Triple negative breast cancer is an aggressive subtype of breast cancer that lacks expression of estrogen and progesterone receptors, and does not overexpress the human epithelial growth factor 2 receptor. Triple negative breast cancer occurs in approximately 20% of breast cancer cases, and patients are more likely to present with an advanced stage, have higher relapse rates, and have a worse prognosis than other breast cancer types. There are no targeted therapies for the majority of patients with triple negative breast cancer. The mainstay of treatment remains chemotherapy and the historical median overall survival for metastatic patients is around one year. Immunotherapy has dramatically improved outcomes in other malignancies by harnessing the body’s immune system to attack cancer cells. Triple negative breast cancer is the most immunogenic type of breast cancer, with a large genetic mutational burden and a relatively high number of immune cells found in the cancer microenvironment compared to other breast cancer subtypes.
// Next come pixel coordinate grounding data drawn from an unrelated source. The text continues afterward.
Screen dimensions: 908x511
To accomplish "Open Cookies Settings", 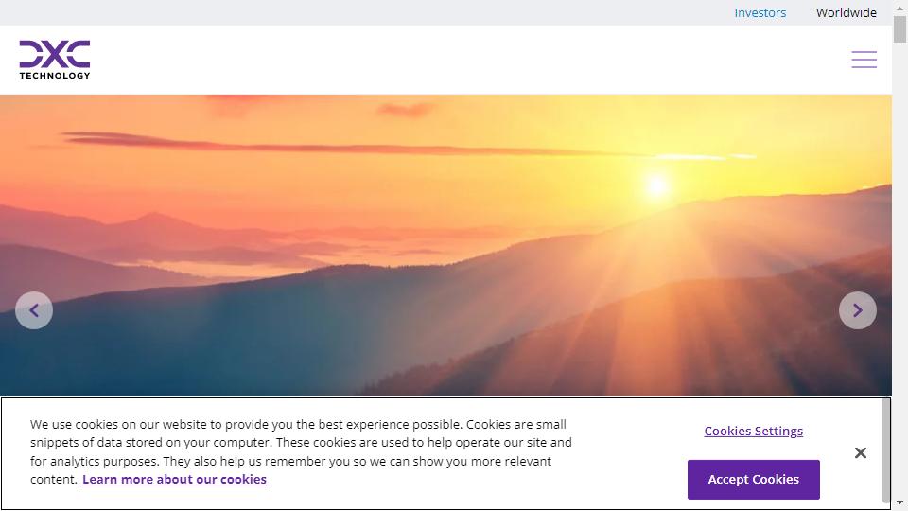I will tap(754, 432).
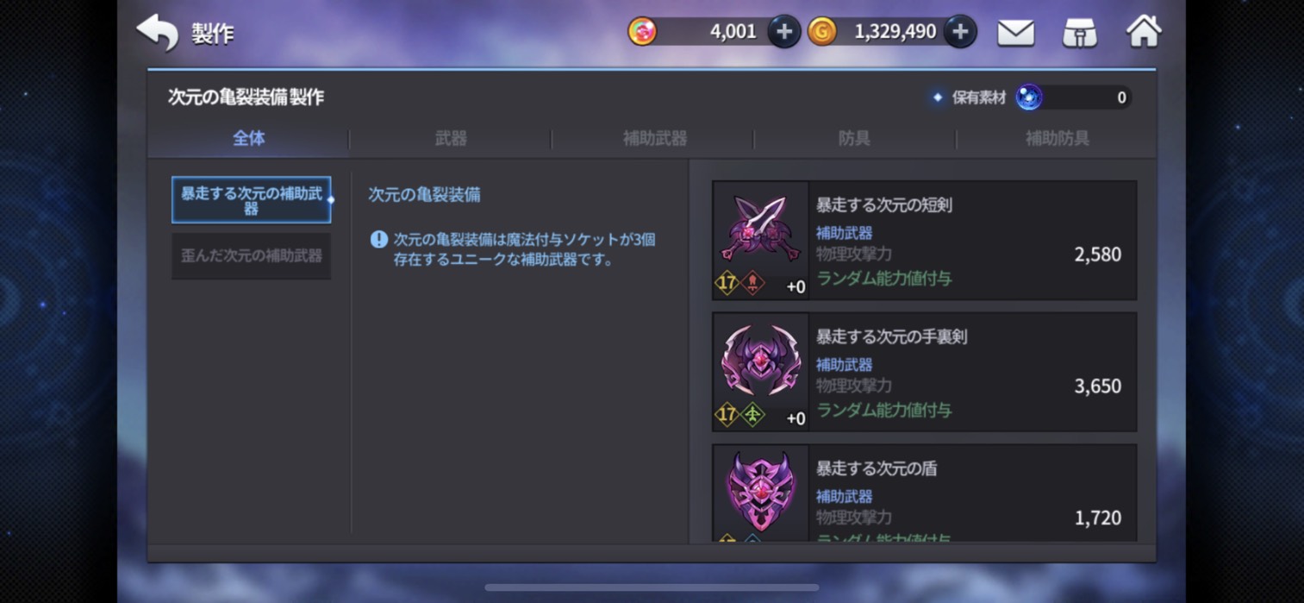Screen dimensions: 1304x603
Task: Click the blue info exclamation icon
Action: 378,240
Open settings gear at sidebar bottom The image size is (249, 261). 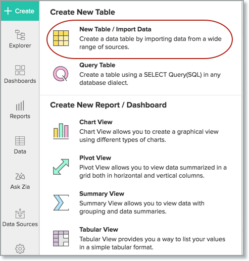[20, 248]
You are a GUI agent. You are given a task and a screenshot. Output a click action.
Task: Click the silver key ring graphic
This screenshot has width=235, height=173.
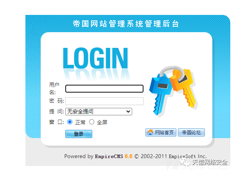(x=172, y=72)
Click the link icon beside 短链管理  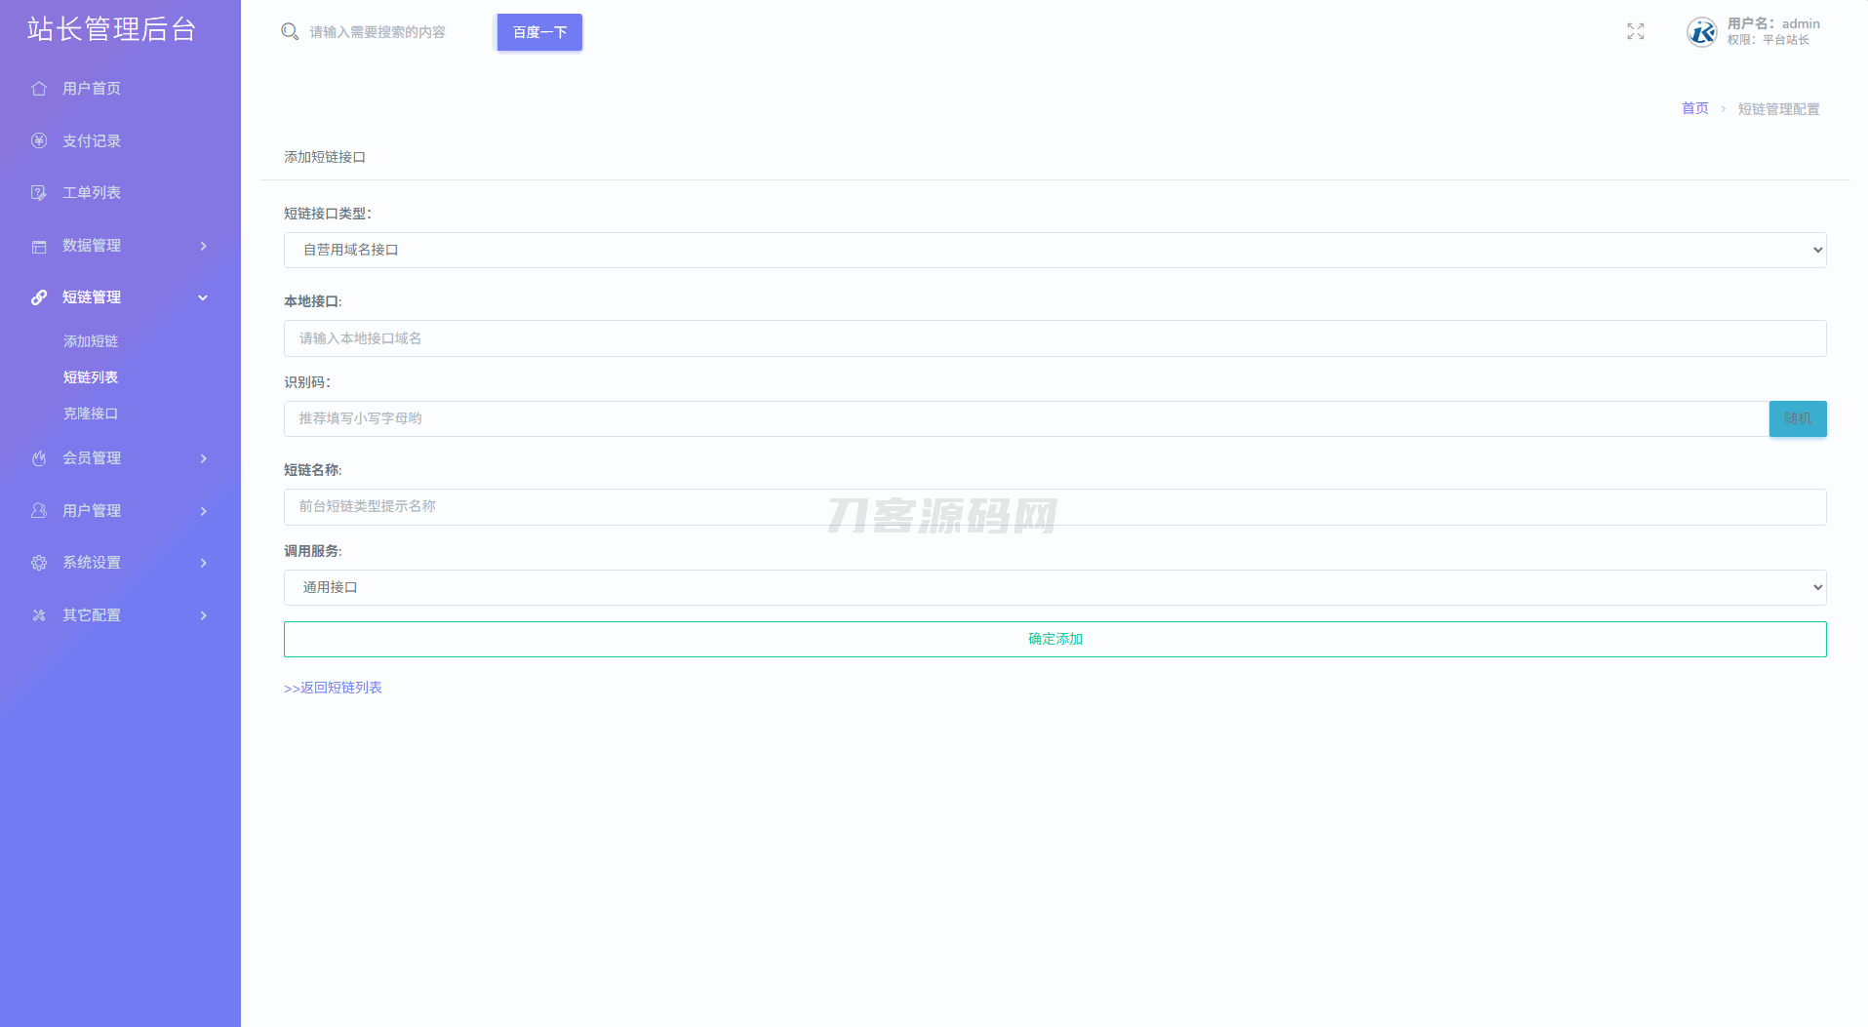(39, 297)
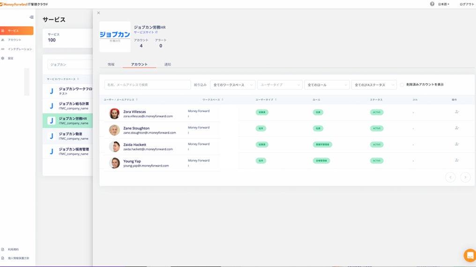This screenshot has height=267, width=476.
Task: Expand the ユーザータイプ filter dropdown
Action: (x=280, y=85)
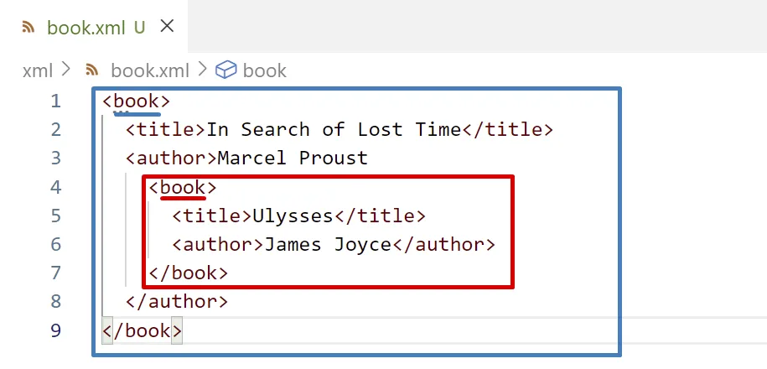Image resolution: width=767 pixels, height=369 pixels.
Task: Click line number 4 in the gutter
Action: 56,187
While initial studies of single agent immunotherapy in metastatic triple negative breast cancer were promising, the survival outcomes have been disappointing. Combining systemic therapy with immunotherapy has become a recent focus of clinical trials, and is now the current standard of care for treatment naive metastatic triple negative patients that are programmed death-ligand 1 positive. The efficacy of combined chemoimmunotherapy for first-line treatment has yet to be replicated, and recent clinical data questions the true benefit. This review summarizes the clinical trials of single agent and combination strategies for immunotherapy in metastatic triple negative breast cancer. We also examine the potential role for biomarkers, and future direction of treatment.